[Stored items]

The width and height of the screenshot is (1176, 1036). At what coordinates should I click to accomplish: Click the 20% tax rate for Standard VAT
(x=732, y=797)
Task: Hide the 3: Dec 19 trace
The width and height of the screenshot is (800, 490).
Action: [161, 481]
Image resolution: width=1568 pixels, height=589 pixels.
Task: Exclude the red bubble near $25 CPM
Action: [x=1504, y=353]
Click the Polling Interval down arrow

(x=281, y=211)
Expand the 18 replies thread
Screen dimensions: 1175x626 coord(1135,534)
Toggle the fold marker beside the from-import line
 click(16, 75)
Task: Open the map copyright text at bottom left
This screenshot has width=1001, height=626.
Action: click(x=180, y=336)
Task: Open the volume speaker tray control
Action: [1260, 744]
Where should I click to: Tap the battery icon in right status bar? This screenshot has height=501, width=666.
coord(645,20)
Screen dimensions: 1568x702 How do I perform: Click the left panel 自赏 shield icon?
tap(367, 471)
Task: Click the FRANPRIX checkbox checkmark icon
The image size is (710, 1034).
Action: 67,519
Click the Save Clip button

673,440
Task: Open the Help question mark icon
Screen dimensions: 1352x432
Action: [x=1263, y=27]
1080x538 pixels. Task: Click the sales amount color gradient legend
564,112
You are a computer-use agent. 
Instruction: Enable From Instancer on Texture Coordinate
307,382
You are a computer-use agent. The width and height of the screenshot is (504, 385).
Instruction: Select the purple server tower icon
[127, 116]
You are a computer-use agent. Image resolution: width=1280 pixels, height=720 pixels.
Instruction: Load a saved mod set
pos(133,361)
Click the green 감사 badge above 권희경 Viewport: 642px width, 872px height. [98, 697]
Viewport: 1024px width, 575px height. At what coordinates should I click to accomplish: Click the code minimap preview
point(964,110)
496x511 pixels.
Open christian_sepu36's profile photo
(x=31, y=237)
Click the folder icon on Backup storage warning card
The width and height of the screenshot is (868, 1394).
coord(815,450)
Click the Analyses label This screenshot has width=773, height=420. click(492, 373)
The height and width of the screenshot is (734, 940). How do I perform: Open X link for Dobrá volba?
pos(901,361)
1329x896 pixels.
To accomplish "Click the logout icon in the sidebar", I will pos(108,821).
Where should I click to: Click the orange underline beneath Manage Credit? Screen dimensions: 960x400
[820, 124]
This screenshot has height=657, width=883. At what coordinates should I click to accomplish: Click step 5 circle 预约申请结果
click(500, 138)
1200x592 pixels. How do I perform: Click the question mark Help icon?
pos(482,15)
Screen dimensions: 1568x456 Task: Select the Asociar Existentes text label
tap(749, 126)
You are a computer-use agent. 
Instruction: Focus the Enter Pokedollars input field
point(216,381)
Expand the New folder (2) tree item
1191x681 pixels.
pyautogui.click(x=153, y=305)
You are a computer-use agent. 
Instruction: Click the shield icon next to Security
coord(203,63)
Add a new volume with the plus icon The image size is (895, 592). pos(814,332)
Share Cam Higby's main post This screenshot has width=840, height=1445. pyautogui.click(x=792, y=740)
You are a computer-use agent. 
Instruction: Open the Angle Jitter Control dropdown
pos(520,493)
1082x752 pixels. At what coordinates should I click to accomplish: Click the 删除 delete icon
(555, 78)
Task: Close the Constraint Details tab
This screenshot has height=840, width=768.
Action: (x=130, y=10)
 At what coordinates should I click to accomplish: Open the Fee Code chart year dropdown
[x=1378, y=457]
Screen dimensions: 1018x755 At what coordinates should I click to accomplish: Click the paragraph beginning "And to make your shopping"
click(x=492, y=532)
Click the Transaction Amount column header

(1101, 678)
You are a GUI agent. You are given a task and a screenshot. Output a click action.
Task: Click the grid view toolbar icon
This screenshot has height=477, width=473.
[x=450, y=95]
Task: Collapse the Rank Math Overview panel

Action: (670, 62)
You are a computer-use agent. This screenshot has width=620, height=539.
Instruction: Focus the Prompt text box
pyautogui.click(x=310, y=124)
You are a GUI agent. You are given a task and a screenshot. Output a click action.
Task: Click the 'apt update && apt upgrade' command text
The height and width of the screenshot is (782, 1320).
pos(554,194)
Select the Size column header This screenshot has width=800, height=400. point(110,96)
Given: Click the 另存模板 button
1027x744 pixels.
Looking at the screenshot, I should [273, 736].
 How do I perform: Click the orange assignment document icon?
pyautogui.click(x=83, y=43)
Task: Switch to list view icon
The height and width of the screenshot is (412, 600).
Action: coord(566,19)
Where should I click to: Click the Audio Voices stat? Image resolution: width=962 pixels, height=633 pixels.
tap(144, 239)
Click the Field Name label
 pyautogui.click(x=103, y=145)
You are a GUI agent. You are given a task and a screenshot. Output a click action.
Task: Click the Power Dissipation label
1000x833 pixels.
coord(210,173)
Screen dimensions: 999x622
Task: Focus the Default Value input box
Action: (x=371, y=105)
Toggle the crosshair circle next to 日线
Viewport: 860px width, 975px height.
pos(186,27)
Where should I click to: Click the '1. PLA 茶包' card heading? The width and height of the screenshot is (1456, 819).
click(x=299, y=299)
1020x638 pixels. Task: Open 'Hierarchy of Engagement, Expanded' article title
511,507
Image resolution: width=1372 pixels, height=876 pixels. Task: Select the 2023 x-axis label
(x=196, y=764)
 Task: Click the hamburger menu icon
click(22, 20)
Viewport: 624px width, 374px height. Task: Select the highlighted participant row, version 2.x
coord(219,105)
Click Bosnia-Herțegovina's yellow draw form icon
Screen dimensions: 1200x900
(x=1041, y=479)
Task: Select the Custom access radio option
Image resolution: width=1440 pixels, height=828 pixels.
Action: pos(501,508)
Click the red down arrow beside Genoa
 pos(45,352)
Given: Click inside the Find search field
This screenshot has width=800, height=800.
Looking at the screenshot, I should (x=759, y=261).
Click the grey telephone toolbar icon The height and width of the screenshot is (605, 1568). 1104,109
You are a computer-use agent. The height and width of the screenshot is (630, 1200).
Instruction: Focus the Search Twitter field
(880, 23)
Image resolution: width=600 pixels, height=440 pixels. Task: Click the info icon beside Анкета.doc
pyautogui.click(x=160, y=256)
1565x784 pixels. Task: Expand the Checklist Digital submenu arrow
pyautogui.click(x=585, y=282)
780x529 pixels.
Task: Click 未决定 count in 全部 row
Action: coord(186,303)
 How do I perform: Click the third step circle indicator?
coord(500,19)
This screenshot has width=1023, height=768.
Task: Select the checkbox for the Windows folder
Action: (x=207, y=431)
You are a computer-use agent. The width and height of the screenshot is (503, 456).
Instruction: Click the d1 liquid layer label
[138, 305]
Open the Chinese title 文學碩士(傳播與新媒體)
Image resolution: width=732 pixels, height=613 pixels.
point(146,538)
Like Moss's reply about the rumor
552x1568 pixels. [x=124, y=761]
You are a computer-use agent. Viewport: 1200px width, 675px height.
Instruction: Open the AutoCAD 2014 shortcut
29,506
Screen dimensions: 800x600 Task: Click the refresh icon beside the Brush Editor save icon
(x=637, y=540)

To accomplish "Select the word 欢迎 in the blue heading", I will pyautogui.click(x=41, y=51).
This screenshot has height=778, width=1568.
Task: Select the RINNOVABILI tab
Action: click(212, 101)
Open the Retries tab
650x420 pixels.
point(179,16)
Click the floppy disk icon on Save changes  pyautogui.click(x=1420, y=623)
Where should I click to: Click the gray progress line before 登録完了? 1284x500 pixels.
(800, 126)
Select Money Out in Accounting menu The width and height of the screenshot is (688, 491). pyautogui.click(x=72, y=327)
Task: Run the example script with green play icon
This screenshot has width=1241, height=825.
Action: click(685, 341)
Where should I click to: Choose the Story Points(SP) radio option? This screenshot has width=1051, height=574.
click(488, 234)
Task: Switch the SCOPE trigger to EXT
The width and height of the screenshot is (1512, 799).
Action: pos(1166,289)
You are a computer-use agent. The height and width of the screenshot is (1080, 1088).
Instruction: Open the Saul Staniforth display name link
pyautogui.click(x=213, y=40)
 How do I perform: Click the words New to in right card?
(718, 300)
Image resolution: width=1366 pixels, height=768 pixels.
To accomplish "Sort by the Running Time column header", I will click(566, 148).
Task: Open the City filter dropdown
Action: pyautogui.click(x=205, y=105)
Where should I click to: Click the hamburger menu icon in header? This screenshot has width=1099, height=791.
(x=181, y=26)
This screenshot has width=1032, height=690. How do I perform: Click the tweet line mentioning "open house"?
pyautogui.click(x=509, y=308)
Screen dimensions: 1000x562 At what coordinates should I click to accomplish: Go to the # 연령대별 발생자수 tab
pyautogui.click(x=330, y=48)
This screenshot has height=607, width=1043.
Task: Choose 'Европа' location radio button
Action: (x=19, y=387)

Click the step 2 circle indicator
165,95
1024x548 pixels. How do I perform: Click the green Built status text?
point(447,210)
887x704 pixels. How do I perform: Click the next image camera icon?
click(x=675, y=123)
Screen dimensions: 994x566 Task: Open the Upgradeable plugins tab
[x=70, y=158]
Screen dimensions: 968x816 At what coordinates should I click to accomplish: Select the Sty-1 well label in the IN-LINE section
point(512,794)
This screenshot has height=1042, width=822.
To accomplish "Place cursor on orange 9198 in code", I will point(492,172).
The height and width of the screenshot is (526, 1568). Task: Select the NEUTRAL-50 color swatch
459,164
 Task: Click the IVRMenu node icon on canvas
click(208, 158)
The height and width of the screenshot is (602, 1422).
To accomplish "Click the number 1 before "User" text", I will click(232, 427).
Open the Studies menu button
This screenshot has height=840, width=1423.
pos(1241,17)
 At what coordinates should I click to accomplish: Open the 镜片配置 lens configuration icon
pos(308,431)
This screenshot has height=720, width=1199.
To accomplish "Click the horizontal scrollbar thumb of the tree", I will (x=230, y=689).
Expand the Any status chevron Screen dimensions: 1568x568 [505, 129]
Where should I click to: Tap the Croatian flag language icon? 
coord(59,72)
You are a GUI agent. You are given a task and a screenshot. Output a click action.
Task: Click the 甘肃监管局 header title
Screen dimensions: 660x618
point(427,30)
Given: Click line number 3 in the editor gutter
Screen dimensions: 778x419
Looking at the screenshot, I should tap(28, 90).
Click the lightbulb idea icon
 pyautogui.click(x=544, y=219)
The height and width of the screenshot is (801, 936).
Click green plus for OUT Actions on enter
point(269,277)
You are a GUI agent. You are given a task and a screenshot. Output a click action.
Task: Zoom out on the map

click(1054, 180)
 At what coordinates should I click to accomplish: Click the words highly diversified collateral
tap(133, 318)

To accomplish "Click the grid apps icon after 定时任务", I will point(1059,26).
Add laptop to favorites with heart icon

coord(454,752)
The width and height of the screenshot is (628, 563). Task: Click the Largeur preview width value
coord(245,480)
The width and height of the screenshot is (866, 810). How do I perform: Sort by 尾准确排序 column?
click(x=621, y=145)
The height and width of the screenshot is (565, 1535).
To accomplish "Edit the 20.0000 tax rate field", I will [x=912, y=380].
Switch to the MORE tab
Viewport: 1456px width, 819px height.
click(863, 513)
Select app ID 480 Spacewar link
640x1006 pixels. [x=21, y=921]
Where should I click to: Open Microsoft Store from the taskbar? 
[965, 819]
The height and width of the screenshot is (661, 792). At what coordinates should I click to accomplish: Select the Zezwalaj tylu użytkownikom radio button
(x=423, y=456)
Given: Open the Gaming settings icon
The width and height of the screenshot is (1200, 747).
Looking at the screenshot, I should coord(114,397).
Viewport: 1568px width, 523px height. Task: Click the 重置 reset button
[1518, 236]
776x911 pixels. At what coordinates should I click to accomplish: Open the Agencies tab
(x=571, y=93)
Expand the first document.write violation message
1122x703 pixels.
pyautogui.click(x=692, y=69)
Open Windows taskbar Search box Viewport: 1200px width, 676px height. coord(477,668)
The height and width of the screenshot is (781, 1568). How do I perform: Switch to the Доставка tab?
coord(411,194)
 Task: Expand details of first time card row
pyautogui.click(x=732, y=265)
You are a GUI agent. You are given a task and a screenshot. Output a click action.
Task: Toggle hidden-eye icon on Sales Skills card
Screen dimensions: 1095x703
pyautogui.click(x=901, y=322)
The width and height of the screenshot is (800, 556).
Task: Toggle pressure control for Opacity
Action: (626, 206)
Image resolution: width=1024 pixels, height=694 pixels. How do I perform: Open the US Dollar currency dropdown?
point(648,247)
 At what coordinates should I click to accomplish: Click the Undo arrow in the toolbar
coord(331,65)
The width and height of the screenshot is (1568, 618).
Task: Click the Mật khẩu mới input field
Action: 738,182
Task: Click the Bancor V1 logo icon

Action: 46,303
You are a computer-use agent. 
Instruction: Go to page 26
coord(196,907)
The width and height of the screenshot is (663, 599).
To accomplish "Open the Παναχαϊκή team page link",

◆ **WHAT TO DO**: Retype exactly the lines above, from the one with "Instruction: Focus the Prompt text box" through the one with "Task: Click the 'apt", inclusive.

◆ **WRITTEN ANSWER**:
Instruction: Focus the Prompt text box
pyautogui.click(x=310, y=124)
You are a GUI agent. You are given a task and a screenshot. Output a click action.
Task: Click the 'apt update && apt upgrade' command text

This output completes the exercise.